Output, word for word, the stretch of the PCI config-space patch from "On 9/8/22 16:42, Jean-Philippe" through "of mismatched protocol.".

--- Start of Extract ---

Thanks for the fix Jean-Philippe:
Tested-by: Pierre Gondois <pierre.gondois@arm.com>

On 9/8/22 16:42, Jean-Philippe Brucker wrote:
> Although the PCI Status register only contains read-only and
> write-1-to-clear bits, we currently keep anything written there, which
> can confuse a guest.
> 
> The problem was highlighted by recent Linux commit 6cd514e58f12 ("PCI:
> Clear PCI_STATUS when setting up device"), which unconditionally writes
> 0xffff to the Status register in order to clear pending errors. Then the
> EDAC driver sees the parity status bits set and attempts to clear them
> by writing 0xc100, which in turn clears the Capabilities List bit.
> Later on, when the virtio-pci driver starts probing, it assumes due to
> missing capabilities that the device is using the legacy transport, and
> fails to setup the device because of mismatched protocol.
> 
> Filter writes to the config space, keeping only those to writable
> fields. Tighten the access size check while we're at it, to prevent
> overflow. This is only a small step in the right direction, not a
> foolproof solution, because a guest could still write both Command and
> Status registers using a single 32-bit write. More work is needed for:
> * Supporting arbitrary sized writes.
> * Sanitizing accesses to capabilities, which are device-specific.
> * Fine-grained filtering of the Command register, where only some bits
>    are writable.
> 
> Also remove the old hack that filtered accesses. It was wrong and not
> properly explained in the git history, but whatever it was guarding
> against should be prevented by these new checks.
> 
> Reported-by: Pierre Gondois <pierre.gondois@arm.com>
> Signed-off-by: Jean-Philippe Brucker <jean-philippe@linaro.org>
> ---
> Note that the issue described here only shows up during ACPI boot for
> me, because edac_init() happens after PCI enumeration. With DT boot,
> edac_pci_clear_parity_errors() runs earlier and doesn't find any device.
> ---
>   pci.c | 41 ++++++++++++++++++++++++++++++++---------
>   1 file changed, 32 insertions(+), 9 deletions(-)
> 
> diff --git a/pci.c b/pci.c
> index a769ae27..84dc7d1d 100644
> --- a/pci.c
> +++ b/pci.c
> @@ -350,6 +350,24 @@ static void pci_config_bar_wr(struct kvm *kvm,
>   	pci_activate_bar_regions(kvm, old_addr, bar_size);
>   }
>   
> +/*
> + * Bits that are writable in the config space header.

--- End of Extract ---
--- Start of Supplied information ---

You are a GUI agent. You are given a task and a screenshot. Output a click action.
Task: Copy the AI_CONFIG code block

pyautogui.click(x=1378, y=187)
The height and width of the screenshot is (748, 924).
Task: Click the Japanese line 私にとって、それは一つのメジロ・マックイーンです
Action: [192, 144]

--- End of Supplied information ---

Final result:
On 9/8/22 16:42, Jean-Philippe Brucker wrote:
> Although the PCI Status register only contains read-only and
> write-1-to-clear bits, we currently keep anything written there, which
> can confuse a guest.
> 
> The problem was highlighted by recent Linux commit 6cd514e58f12 ("PCI:
> Clear PCI_STATUS when setting up device"), which unconditionally writes
> 0xffff to the Status register in order to clear pending errors. Then the
> EDAC driver sees the parity status bits set and attempts to clear them
> by writing 0xc100, which in turn clears the Capabilities List bit.
> Later on, when the virtio-pci driver starts probing, it assumes due to
> missing capabilities that the device is using the legacy transport, and
> fails to setup the device because of mismatched protocol.